- INFORMATION SUPPLIED
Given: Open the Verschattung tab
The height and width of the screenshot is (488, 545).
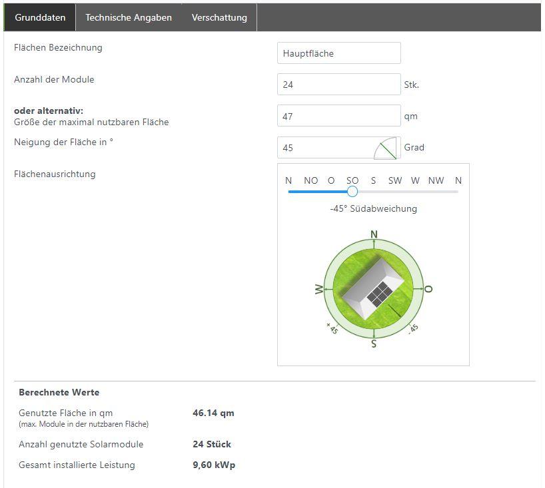Looking at the screenshot, I should [219, 17].
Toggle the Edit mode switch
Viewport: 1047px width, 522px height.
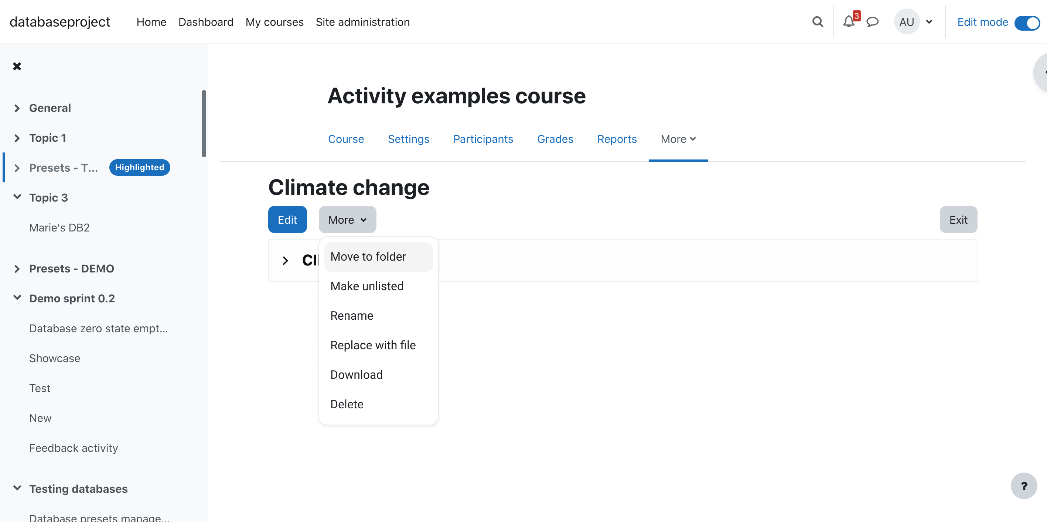tap(1027, 22)
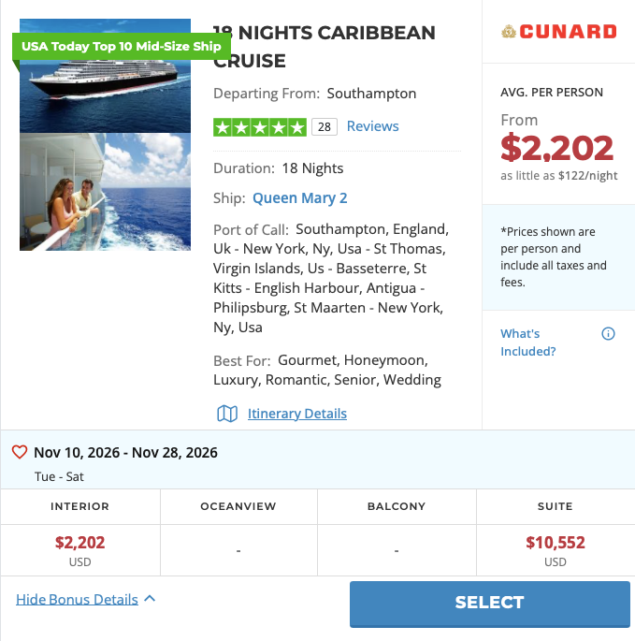Screen dimensions: 635x641
Task: Click the info icon beside What's Included
Action: coord(608,334)
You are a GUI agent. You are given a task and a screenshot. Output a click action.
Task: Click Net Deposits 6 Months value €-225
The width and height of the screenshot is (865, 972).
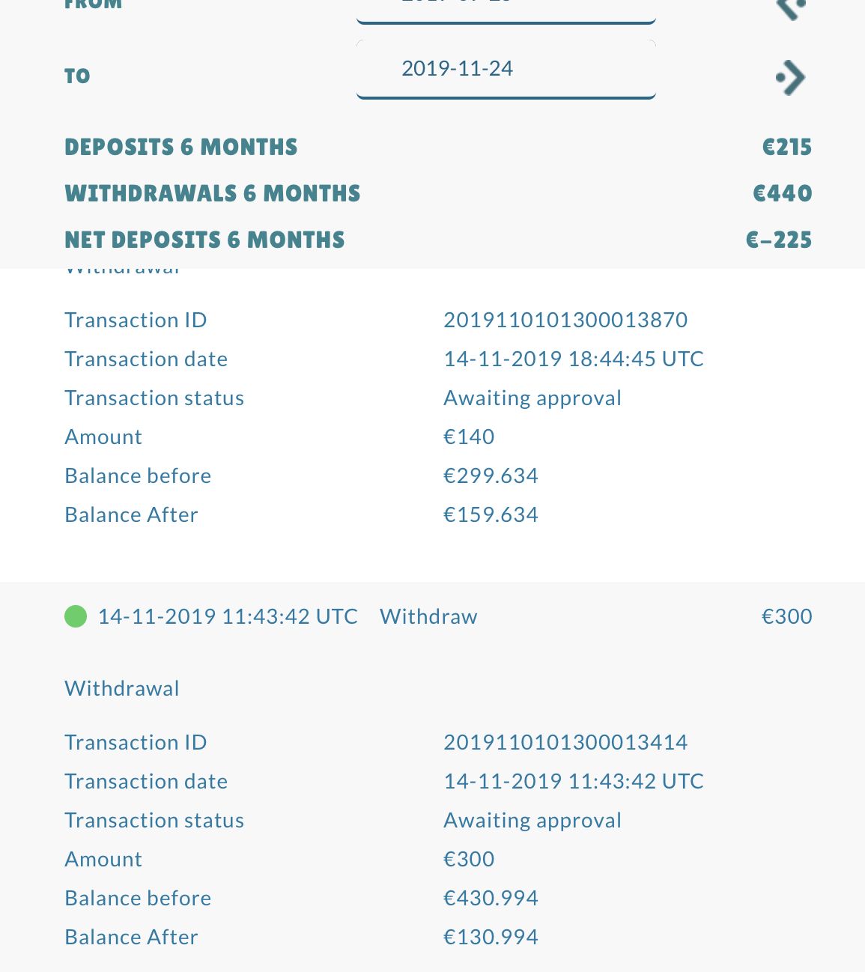tap(779, 240)
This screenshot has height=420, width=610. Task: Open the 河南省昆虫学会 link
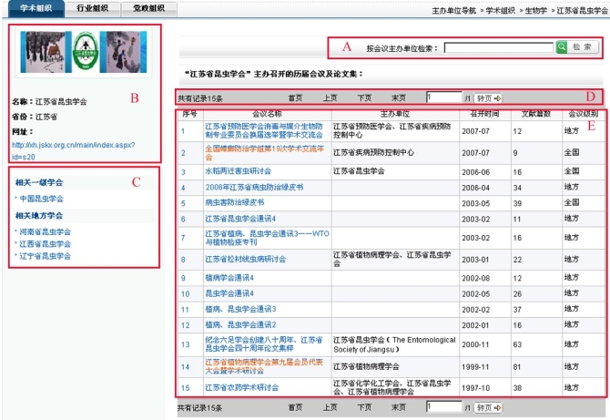pyautogui.click(x=46, y=231)
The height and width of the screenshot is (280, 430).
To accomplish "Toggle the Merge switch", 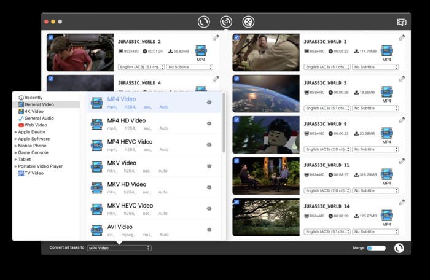I will [376, 248].
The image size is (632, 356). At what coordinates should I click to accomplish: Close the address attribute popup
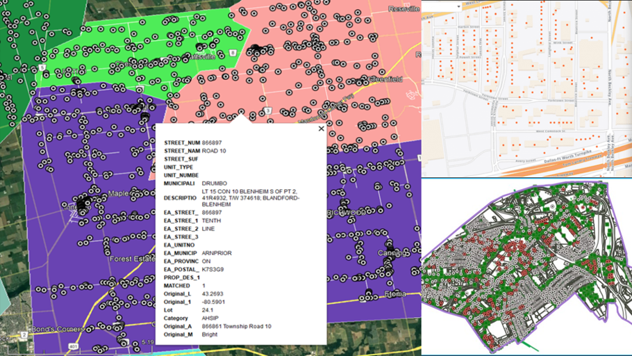[x=321, y=129]
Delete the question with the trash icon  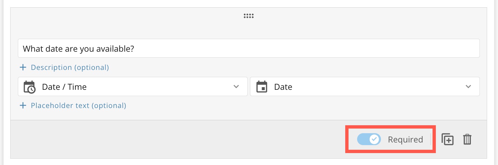[467, 139]
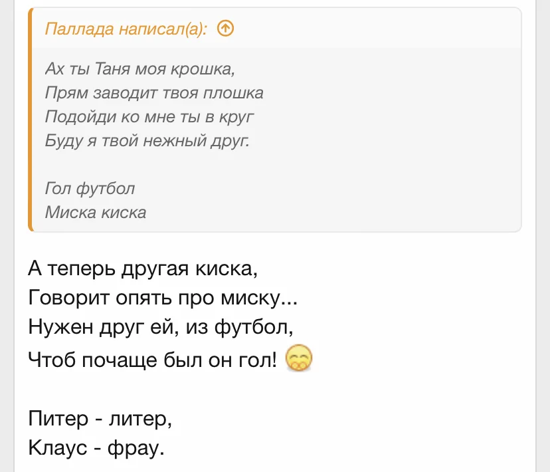Click the quoted line "Прям заводит твоя плошка"

tap(154, 92)
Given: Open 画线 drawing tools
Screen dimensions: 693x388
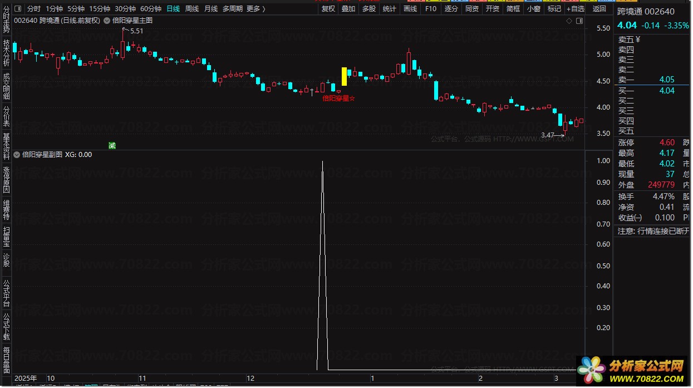Looking at the screenshot, I should 410,9.
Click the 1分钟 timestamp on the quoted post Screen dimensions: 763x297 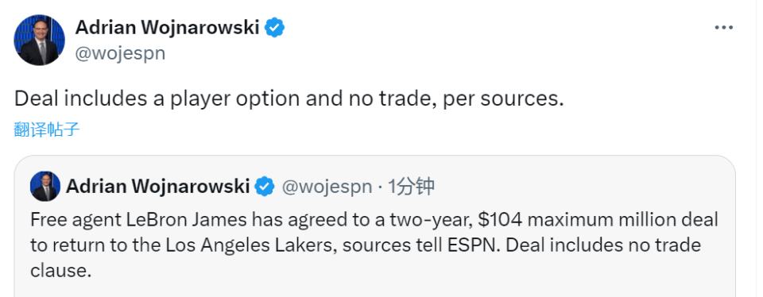click(x=411, y=186)
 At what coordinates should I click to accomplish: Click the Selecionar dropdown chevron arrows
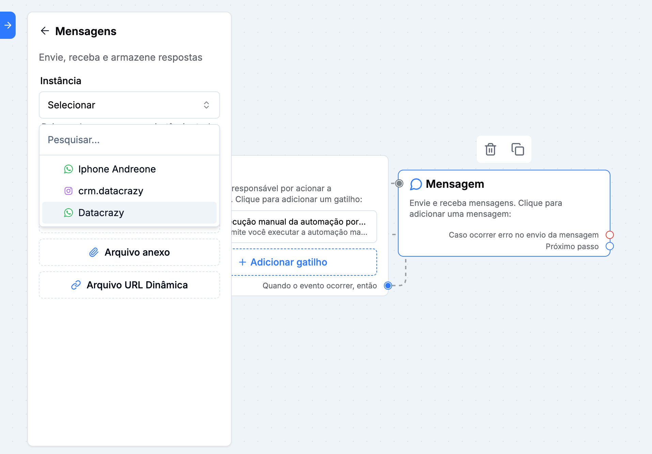206,105
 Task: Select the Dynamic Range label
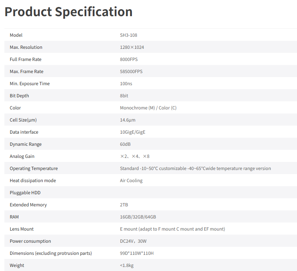26,144
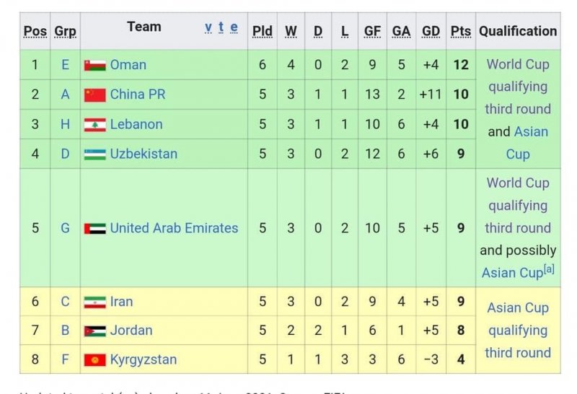Click the Jordan flag icon

[94, 330]
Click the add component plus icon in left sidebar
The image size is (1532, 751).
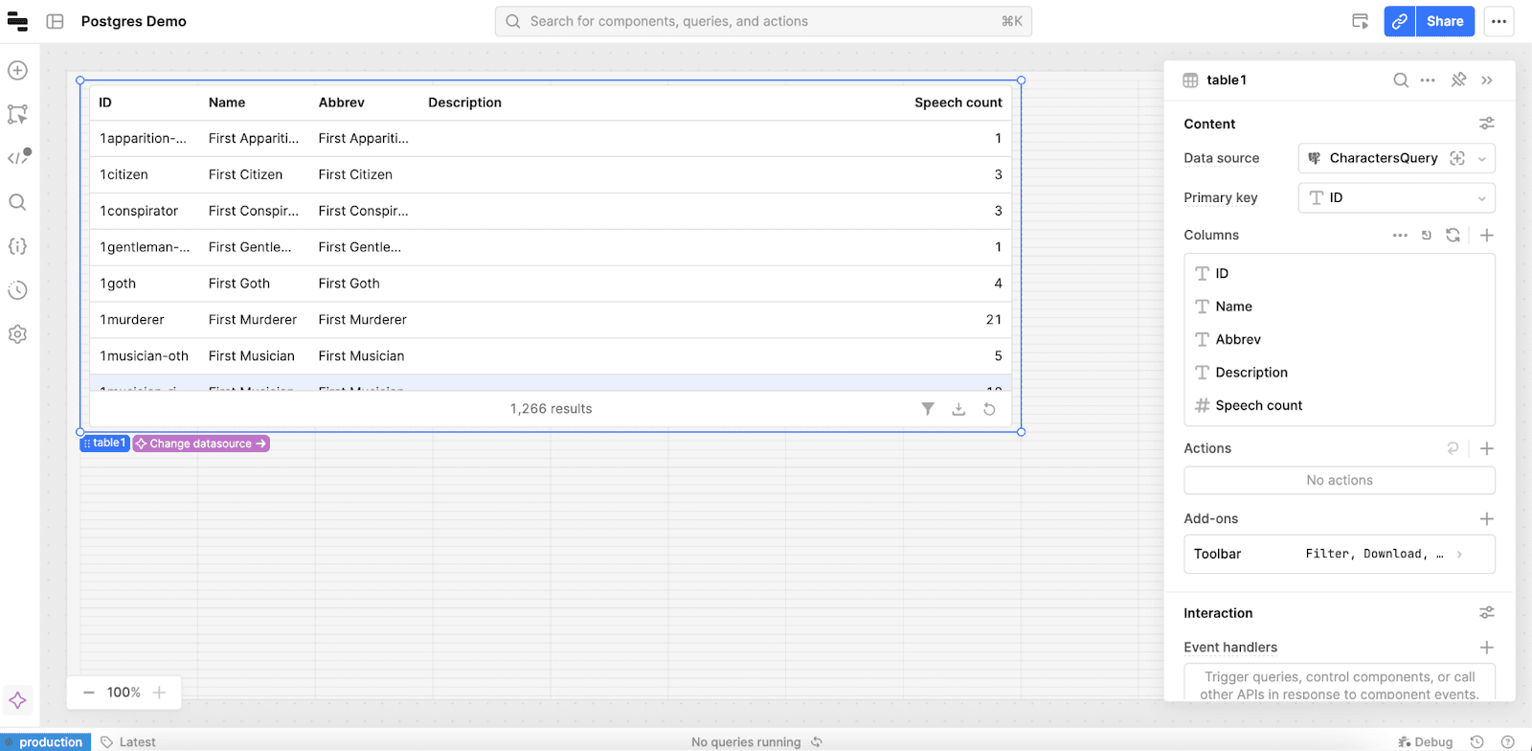click(x=17, y=70)
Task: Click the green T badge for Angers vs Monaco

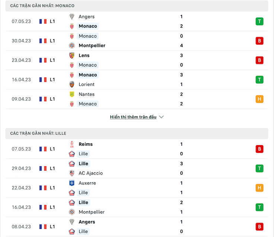Action: coord(260,22)
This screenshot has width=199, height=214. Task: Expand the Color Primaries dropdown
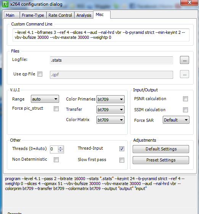click(x=111, y=99)
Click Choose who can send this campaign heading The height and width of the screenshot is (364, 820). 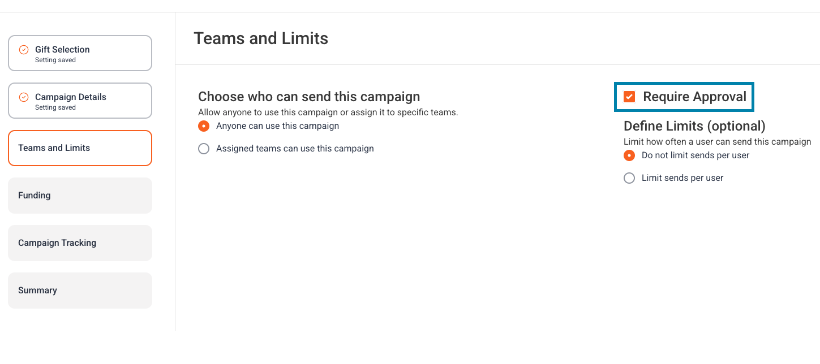[309, 97]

- TASK REQUIREMENTS
Write out each line of the data above exactly, starting at the top and finishing with the line containing "Toggle the Edit mode switch"; omit the pictures.

- TASK RESULT
Given: Open the Verschattung tab
The height and width of the screenshot is (488, 545).
Looking at the screenshot, I should [219, 17].
Toggle the Edit mode switch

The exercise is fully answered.